The report also details the varied ecological impacts. Around the world, the spring break-up of river and lake ice is happening earlier and earlier. And when high-altitude bodies of frozen water melt, they can trigger avalanches and floods moving at speeds close to that of a modern anti-tank missile, the report warns.

Ice formation on rivers and lakes is also a key factor controlling biological reproduction among many animal species and changes have consequences, although they are not well understood yet.

“Catastrophic declines” in Peary caribou living on the Arctic islands of North America are a result of unprecedented winter rains turning the ground into ice. The caribou are now considered endangered, the report notes.

While scientists continue to point out the present and future impacts of climate change, universal political action is missing, Steiner said.

“Today’s report should empower the public to take their leaders to task,” Steiner said, speaking at the launch of the report in Tromso.
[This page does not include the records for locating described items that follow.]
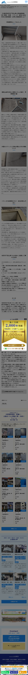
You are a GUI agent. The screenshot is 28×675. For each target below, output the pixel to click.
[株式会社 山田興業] (9, 2)
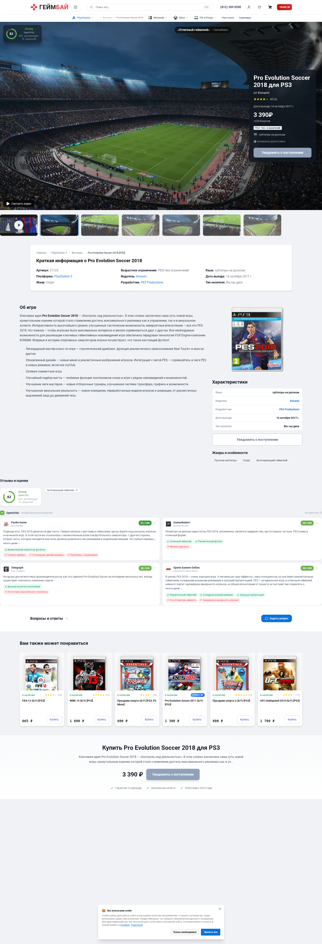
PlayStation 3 (59, 252)
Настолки (228, 17)
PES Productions (152, 282)
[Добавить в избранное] (58, 657)
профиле (125, 925)
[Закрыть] (220, 909)
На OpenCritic (312, 513)
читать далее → (11, 543)
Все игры (107, 17)
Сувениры (245, 17)
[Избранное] (259, 7)
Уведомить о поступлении (282, 153)
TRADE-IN (284, 7)
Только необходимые (184, 932)
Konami (141, 276)
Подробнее (137, 925)
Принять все (210, 932)
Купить (54, 719)
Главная (41, 252)
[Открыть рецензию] (155, 523)
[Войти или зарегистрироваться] (249, 7)
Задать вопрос (279, 618)
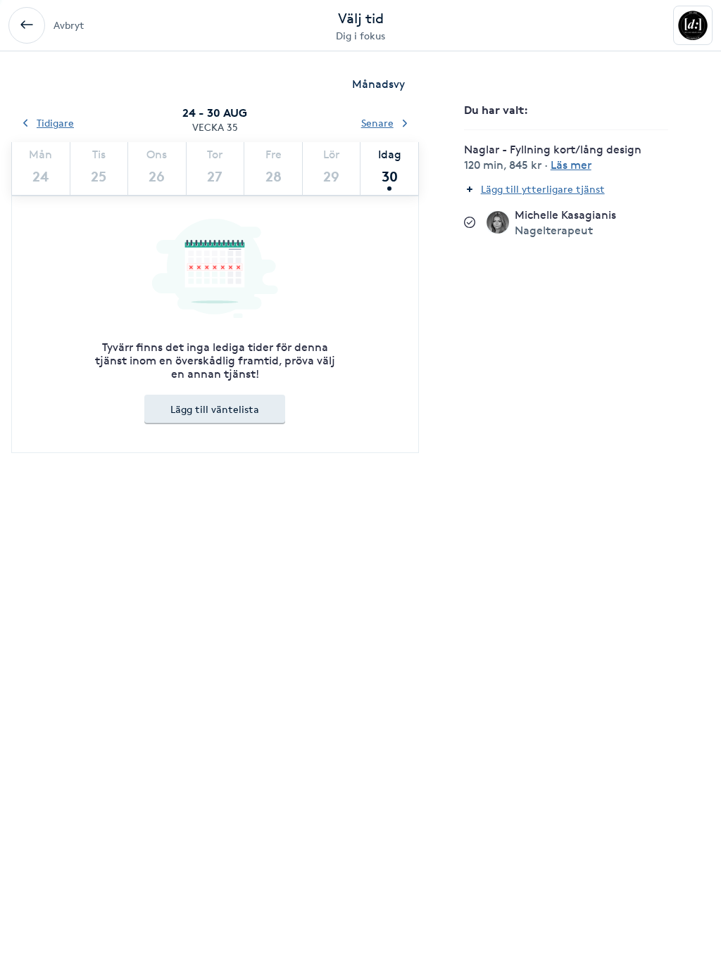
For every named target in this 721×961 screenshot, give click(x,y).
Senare (377, 123)
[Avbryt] (26, 25)
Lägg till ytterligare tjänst (543, 189)
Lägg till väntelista (214, 409)
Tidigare (55, 123)
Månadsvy (378, 84)
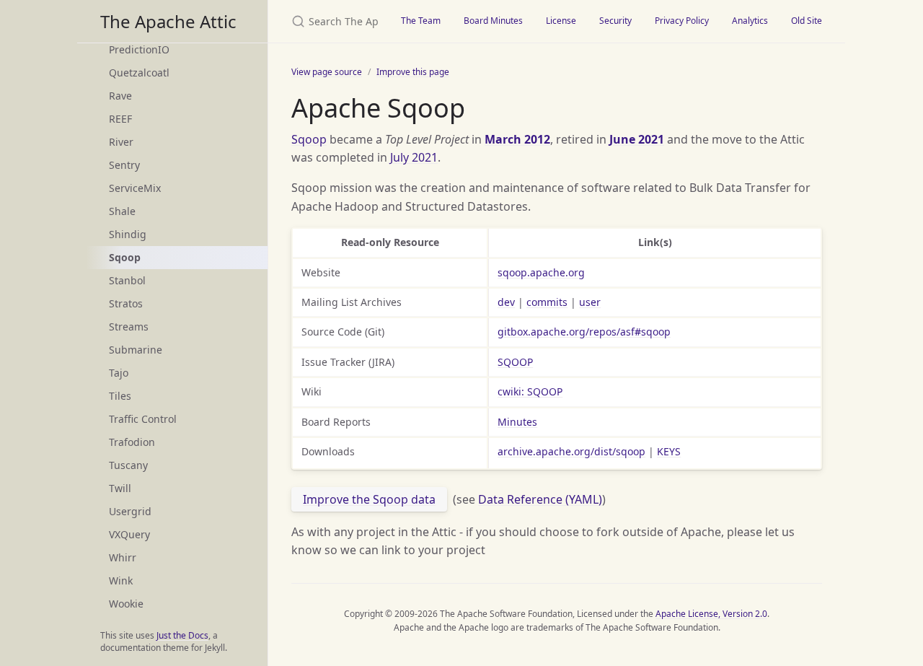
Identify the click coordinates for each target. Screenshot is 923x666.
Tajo (118, 373)
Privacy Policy (682, 20)
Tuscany (128, 465)
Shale (122, 211)
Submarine (135, 349)
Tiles (120, 396)
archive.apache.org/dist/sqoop (571, 451)
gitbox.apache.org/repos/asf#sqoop (584, 331)
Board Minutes (493, 20)
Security (615, 20)
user (590, 302)
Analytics (750, 20)
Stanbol (127, 280)
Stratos (126, 303)
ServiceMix (135, 188)
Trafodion (132, 442)
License (561, 20)
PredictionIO (139, 49)
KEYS (669, 451)
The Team (421, 20)
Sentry (124, 165)
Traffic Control (143, 419)
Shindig (127, 234)
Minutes (517, 422)
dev (506, 302)
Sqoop (309, 139)
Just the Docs (182, 635)
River (121, 142)
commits (547, 302)
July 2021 (414, 157)
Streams (129, 326)
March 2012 (517, 139)
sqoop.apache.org (541, 272)
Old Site (806, 20)
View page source (326, 72)
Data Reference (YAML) (540, 499)
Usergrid (130, 511)
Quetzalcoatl (139, 72)
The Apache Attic (168, 21)
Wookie (126, 603)
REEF (120, 119)
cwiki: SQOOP (530, 391)
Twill (120, 488)
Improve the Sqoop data (369, 499)
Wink (121, 580)
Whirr (122, 557)
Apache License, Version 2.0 (711, 614)
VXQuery (129, 534)
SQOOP (515, 362)
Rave (120, 95)
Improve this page (412, 72)
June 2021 (636, 139)
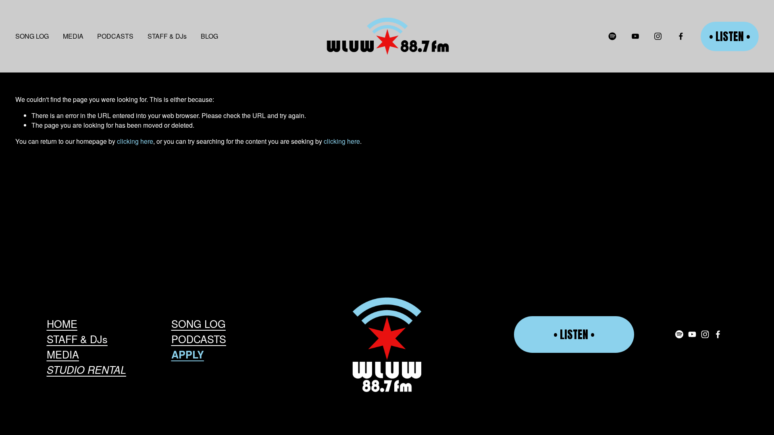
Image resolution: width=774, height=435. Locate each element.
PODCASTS (115, 36)
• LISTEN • (729, 36)
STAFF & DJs (167, 36)
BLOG (209, 36)
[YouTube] (635, 36)
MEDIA (73, 36)
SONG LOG (32, 36)
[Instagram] (657, 36)
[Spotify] (612, 36)
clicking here (135, 141)
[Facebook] (680, 36)
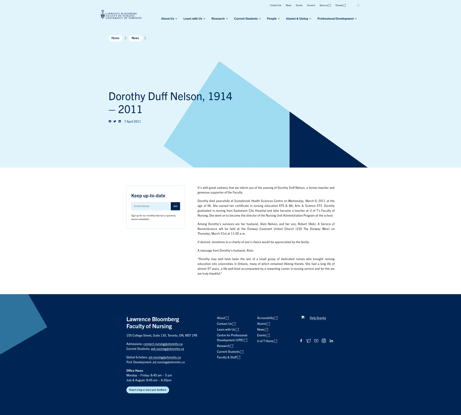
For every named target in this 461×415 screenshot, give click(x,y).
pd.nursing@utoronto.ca (165, 357)
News (288, 5)
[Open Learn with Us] (204, 19)
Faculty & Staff (227, 357)
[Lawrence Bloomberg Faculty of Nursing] (121, 15)
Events (299, 5)
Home (115, 38)
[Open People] (278, 19)
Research (218, 18)
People (272, 18)
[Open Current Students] (259, 19)
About (221, 318)
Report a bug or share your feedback (147, 390)
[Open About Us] (176, 19)
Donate (339, 5)
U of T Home (265, 341)
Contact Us (275, 5)
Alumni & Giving (297, 18)
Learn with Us (192, 18)
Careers (311, 5)
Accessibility (265, 318)
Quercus (324, 5)
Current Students (246, 18)
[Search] (358, 5)
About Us (167, 18)
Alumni (261, 323)
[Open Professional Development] (355, 19)
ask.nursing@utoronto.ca (167, 348)
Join (175, 206)
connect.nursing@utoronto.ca (163, 344)
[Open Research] (226, 19)
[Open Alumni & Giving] (310, 19)
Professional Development (335, 18)
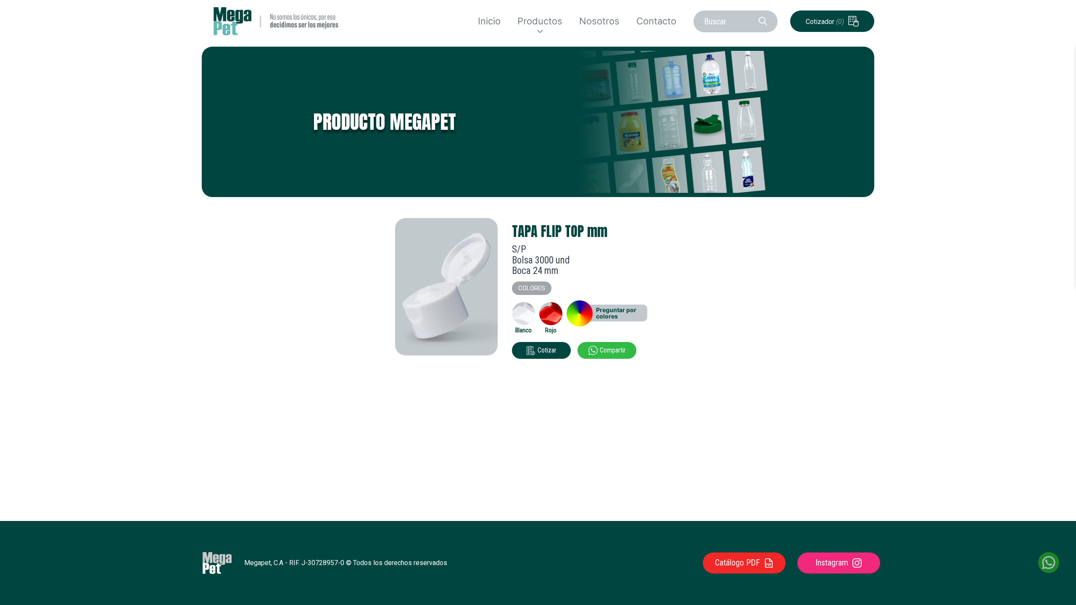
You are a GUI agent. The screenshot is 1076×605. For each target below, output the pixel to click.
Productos (539, 21)
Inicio (489, 21)
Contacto (656, 21)
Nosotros (599, 21)
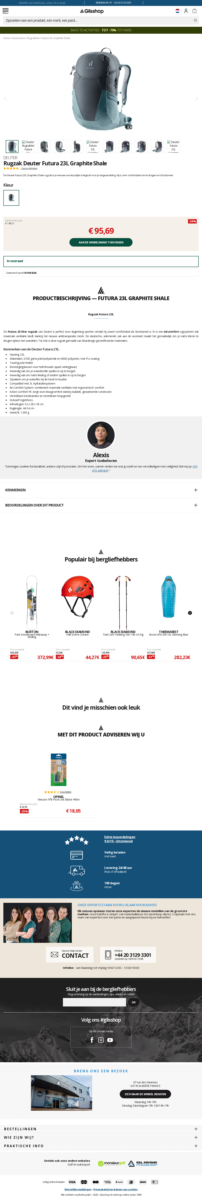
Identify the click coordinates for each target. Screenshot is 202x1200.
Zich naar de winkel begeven (145, 1094)
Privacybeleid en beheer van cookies (115, 1189)
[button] (101, 490)
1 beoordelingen (29, 168)
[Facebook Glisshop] (92, 1040)
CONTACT (75, 955)
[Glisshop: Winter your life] (92, 11)
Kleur (8, 185)
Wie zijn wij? (19, 1137)
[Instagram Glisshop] (101, 1040)
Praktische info (24, 1146)
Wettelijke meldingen (78, 1189)
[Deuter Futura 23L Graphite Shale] (101, 89)
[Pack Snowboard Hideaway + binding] (31, 602)
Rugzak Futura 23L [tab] (101, 314)
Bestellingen (20, 1129)
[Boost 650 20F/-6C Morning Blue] (168, 602)
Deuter (10, 157)
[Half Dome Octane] (77, 602)
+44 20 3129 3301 (133, 954)
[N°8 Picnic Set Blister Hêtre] (58, 770)
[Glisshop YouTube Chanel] (110, 1040)
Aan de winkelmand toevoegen (101, 242)
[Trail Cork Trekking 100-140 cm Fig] (123, 602)
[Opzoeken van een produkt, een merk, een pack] (195, 20)
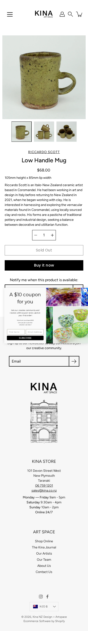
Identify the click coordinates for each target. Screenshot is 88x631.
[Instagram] (41, 596)
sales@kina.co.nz (44, 491)
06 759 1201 (44, 486)
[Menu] (10, 14)
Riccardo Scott (44, 152)
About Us (44, 566)
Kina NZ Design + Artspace (50, 616)
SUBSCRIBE (23, 338)
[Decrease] (35, 235)
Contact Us (44, 572)
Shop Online (44, 541)
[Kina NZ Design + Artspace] (44, 14)
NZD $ (44, 606)
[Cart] (79, 14)
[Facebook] (47, 596)
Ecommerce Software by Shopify (44, 621)
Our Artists (44, 554)
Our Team (44, 560)
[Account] (62, 14)
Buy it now (44, 265)
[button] (70, 14)
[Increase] (52, 235)
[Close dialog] (83, 290)
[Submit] (74, 361)
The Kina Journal (44, 547)
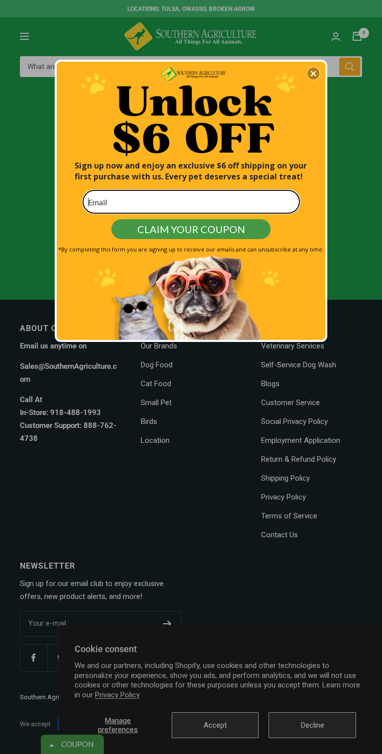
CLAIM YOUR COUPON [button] (191, 229)
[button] (313, 74)
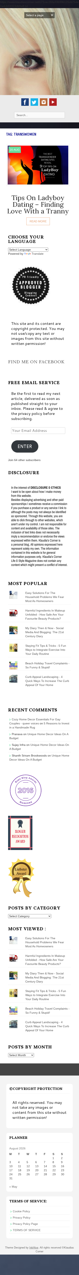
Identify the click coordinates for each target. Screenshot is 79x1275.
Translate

Despite significant impacts on their own territories, Canada and the United States emit the most climate-altering gases and do the least to curb them, according to the World Wildlife Fund’s “Climate Scorecard” released Monday in advance of the G8 summit in Germany.

The scorecards compared recent and expected emissions, and key response activities on climate change. While Germany, France and Britain topped the list, none of the G8 – the world’s richest and most industrialised countries – are doing nearly enough to reduce emissions to avoid catastrophic impacts, WWF representatives said in a statement

“This is an issue of equity between generations,” said Sander. “If we don’t dramatically reduce emissions, we will create a large, large burden on future generations to cope with.”